→ Exercise set:
A. In the post on analysing network packets, which command lists all connected networking hardware?
B. Reproduce the part of the network packets post starting at "Analysing Network Packets" and ending at "the network request.".
C. According to the network packets post, why would someone look into how packets travel from source to destination?

Sunday, January 20, 2019

Analysing Network Packets



Sometime it is essential to dig into how packets are being transmitted from source to destination to identify issues. Let's say imagine client is getting frequent timeout and from services side network admin would like to take a glance at how the machine is serving the network request.
Some of the useful commands:

List all networking hardware connected
networksetup -listallhardwareports

Taking tcp dump:
sudo tcpdump -ttttnnr ~/tcp_dumpFile.pcap

Reading tcpdump file on command prompt:
sudo tcpdump -ttttnnr tcp_dumpFile.pcap

Analysing the tcp dump:
22:24:18.910372 IP (tos 0x10, ttl 64, id 9792, offset 0, flags [DF], proto TCP (6), length 88)
78.47.105.76.ssh > 82.132.219.219.55495: Flags [P.], cksum 0xcb29 (correct), seq 497880562:497880610(48), ack 1593322765, win 379, length 48

Source IP address and Port: 78.47.105.76.ssh
Destination IP address and Port: 82.132.219.219.55495
Length 88 – the IP packet length, including all headers, in Bytes (16 bits, 3rd and 4th octets)

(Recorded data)
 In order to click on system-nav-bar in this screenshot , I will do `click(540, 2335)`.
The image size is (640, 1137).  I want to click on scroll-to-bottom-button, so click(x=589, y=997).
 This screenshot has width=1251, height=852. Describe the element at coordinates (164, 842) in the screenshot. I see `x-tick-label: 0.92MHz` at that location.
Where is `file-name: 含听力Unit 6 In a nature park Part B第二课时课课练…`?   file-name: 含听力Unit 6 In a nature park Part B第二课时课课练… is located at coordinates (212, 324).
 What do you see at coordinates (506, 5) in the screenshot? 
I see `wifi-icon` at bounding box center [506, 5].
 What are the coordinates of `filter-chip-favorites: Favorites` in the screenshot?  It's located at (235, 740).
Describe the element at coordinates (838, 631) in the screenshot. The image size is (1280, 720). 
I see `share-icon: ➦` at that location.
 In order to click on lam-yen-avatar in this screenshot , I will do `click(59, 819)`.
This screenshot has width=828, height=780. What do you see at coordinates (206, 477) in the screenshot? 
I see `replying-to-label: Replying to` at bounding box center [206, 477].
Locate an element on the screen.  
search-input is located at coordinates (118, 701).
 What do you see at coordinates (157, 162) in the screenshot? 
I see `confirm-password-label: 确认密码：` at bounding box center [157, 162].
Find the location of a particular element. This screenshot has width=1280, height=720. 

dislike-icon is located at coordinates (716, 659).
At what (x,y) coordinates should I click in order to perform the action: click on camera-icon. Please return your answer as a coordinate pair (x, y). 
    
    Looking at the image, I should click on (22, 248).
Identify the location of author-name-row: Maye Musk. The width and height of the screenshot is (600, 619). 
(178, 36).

→ Solutions to the exercise:
A. networksetup -listallhardwareports

B.
Analysing Network Packets



Sometime it is essential to dig into how packets are being transmitted from source to destination to identify issues. Let's say imagine client is getting frequent timeout and from services side network admin would like to take a glance at how the machine is serving the network request.

C. It can be necessary in order to identify issues. For example, if a client keeps getting timeouts, a network admin on the services side may want to see how the machine is serving the network request.